* Aim of the task
Write out the records again exactly. Nothing should be dropped.

* Data for analysis
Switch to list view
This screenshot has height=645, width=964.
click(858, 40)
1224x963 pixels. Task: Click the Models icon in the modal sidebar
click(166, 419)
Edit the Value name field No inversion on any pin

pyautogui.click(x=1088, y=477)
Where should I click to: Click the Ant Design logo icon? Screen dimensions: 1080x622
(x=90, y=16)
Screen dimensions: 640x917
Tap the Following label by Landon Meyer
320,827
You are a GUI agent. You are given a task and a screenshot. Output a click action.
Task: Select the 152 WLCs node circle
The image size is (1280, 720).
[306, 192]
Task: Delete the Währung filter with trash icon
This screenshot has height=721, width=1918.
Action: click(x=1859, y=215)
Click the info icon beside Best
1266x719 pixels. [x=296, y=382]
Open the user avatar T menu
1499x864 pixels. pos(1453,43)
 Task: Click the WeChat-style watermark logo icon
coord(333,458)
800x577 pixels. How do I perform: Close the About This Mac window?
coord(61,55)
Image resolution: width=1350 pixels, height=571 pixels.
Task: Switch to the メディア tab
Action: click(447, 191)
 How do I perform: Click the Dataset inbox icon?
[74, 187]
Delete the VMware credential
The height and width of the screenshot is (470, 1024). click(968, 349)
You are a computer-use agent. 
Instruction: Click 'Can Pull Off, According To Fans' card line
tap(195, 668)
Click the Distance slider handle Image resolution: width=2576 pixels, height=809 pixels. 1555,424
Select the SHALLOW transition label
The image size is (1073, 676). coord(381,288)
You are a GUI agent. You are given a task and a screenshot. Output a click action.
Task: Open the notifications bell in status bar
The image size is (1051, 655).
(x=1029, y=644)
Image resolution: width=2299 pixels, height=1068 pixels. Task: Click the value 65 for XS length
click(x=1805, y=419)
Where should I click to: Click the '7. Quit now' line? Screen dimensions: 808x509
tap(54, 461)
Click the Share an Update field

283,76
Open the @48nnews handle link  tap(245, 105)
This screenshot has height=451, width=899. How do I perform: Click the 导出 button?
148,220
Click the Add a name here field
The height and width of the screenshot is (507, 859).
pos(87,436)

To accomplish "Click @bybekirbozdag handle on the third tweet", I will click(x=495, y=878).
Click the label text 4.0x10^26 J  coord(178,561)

* Task solution
Switch to list view
This screenshot has height=645, width=964.
click(858, 40)
1224x963 pixels. Task: Click the Models icon in the modal sidebar
click(166, 419)
Edit the Value name field No inversion on any pin

pyautogui.click(x=1088, y=477)
Where should I click to: Click the Ant Design logo icon? Screen dimensions: 1080x622
(x=90, y=16)
Screen dimensions: 640x917
Tap the Following label by Landon Meyer
320,827
You are a GUI agent. You are given a task and a screenshot. Output a click action.
Task: Select the 152 WLCs node circle
The image size is (1280, 720).
[306, 192]
Task: Delete the Währung filter with trash icon
This screenshot has height=721, width=1918.
Action: click(x=1859, y=215)
Click the info icon beside Best
1266x719 pixels. [x=296, y=382]
Open the user avatar T menu
1499x864 pixels. pos(1453,43)
 Task: Click the WeChat-style watermark logo icon
coord(333,458)
800x577 pixels. How do I perform: Close the About This Mac window?
coord(61,55)
Image resolution: width=1350 pixels, height=571 pixels.
Task: Switch to the メディア tab
Action: click(447, 191)
 How do I perform: Click the Dataset inbox icon?
[74, 187]
Delete the VMware credential
The height and width of the screenshot is (470, 1024). click(968, 349)
You are a computer-use agent. 
Instruction: Click 'Can Pull Off, According To Fans' card line
tap(195, 668)
Click the Distance slider handle Image resolution: width=2576 pixels, height=809 pixels. 1555,424
Select the SHALLOW transition label
The image size is (1073, 676). coord(381,288)
You are a GUI agent. You are given a task and a screenshot. Output a click action.
Task: Open the notifications bell in status bar
The image size is (1051, 655).
(x=1029, y=644)
Image resolution: width=2299 pixels, height=1068 pixels. Task: Click the value 65 for XS length
click(x=1805, y=419)
Where should I click to: Click the '7. Quit now' line? Screen dimensions: 808x509
tap(54, 461)
Click the Share an Update field

283,76
Open the @48nnews handle link  tap(245, 105)
This screenshot has height=451, width=899. How do I perform: Click the 导出 button?
148,220
Click the Add a name here field
The height and width of the screenshot is (507, 859).
pos(87,436)

To accomplish "Click @bybekirbozdag handle on the third tweet", I will click(x=495, y=878).
Click the label text 4.0x10^26 J  coord(178,561)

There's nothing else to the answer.